Thursday, July 30, 2009

The Naturalization of Three Brothers

Questions of citizenship and naturalization frequently perplex family historians. This week we look at three naturalized brothers for whom no actual naturalization record can be found and the reason serves to remind us that an understanding of the appropriate laws and procedures is necessary for effective family history research.

Brothers George, Theodore, and John Trautvetter all claim to be naturalized citizens in their 1900 through 1930 census enumerations. While census records can be incorrect, consistencies from year to year should be noted. Abstracts of the brothers' entries follow:

The rest of my article on the naturalization of three brothers was posted on my Rootdig.com site.

Tuesday, July 28, 2009

Links to Old Columns I Have Written

At the suggestion of a reader, I am posting a link to copies of old columns I wrote for Ancestry several years ago. I'm doing that now.

These articles linked to below are meant to be samples and some of the ads are out of date and the links may not be entirely functional. The analysis and interpretations are still ok. I wanted to get this link out as soon as I could. Right now I'm preparing for a conference at BYU in Provo, I just don't have time to clean up the links, but this gives an idea for those who have not been regular readers of my column.

http://www.rootdig.com/adn/

My "Casefile Clues" column will contain roughly 1500 words every time it runs. It will only be available through subscription on my site here http://www.casefileclues.com. It will focus on methodology and interpretation. Subscriptions can be made via this page http://www.casefileclues.com/subscribe.html

Thanks!
Michael

Monday, July 27, 2009

Casefile Clues Moving...

For over ten years, I have written regular columns about my research experience, first for Ancestry and most recently for Dick Eastman. Starting this week, my weekly "how-to" column "Casefile Clues" will be available exclusively through subscription through my website http://www.casefileclues.com/. I am very excited about the move.

Subscribers can expect the same quality and content they have come to expect over the 400 how-to columns I have written.
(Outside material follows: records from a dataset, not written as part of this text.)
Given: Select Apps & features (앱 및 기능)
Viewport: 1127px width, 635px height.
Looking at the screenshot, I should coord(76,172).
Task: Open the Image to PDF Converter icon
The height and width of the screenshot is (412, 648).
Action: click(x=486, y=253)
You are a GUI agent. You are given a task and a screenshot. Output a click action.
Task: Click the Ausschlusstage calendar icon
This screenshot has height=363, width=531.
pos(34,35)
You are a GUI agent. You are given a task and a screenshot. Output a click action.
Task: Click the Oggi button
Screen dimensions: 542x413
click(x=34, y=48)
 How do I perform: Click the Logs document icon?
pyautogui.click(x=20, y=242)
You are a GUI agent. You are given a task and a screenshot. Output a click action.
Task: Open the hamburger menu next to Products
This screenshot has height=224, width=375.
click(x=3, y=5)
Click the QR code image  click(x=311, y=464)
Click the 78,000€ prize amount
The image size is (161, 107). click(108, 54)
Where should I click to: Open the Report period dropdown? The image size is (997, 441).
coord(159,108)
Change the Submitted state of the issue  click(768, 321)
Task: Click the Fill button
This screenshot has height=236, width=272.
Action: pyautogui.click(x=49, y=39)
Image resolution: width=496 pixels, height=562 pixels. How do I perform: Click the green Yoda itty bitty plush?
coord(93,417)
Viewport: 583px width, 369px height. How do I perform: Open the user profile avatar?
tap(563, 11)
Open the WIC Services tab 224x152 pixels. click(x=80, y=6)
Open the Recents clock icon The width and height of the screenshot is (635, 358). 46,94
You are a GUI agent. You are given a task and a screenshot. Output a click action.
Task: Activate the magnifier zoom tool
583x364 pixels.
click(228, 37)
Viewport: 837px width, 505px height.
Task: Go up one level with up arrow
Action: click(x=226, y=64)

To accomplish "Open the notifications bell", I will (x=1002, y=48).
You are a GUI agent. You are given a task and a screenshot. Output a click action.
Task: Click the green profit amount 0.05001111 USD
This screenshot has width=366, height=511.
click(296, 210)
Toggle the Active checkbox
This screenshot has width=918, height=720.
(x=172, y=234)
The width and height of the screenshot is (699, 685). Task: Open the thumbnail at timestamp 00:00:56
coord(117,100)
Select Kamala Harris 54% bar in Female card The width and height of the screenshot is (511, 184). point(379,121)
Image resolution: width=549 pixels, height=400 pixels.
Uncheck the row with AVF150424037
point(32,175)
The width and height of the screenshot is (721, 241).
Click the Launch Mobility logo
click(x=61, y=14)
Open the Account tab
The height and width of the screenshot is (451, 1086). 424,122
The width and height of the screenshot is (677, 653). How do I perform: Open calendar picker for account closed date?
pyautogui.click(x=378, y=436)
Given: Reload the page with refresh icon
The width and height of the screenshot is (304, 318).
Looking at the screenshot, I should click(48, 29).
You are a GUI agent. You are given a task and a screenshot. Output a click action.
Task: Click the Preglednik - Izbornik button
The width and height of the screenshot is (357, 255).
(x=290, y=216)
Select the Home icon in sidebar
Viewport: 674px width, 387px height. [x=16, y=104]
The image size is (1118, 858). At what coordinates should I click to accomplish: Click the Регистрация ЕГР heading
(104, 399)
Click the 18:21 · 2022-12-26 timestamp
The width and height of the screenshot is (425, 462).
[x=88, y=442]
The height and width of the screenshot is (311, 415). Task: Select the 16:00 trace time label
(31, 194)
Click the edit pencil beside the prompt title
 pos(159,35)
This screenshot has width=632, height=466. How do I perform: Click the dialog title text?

Content focuses on families from many areas and time periods in the United States and several foreign countries. The emphasis is not on the latest "whizbang" technology, but rather on locating, analyzing and interpreting records. Technology is used but it does not overpower the genealogy.

We will continue researching the exploits of the various members of the Trautvetter clan, including Philip's world travels, arrest in Boston and his trial in Colorado. Our work on English families will continue, as will our work in land records in metes and bounds in Kentucky and Tennessee, Bureau of Land Management records, and my search for the mental health records of my nineteenth century ancestor. We will also continue our discussion of research strategies both in actual records repositories and via the Family History Library. My children have ancestors in fifteen states and seven European countries and I will continue to explore that ancestry weekly via my column. Readers are welcome to submit suggestions for research ideas to me at mjnrootdig@gmail.com.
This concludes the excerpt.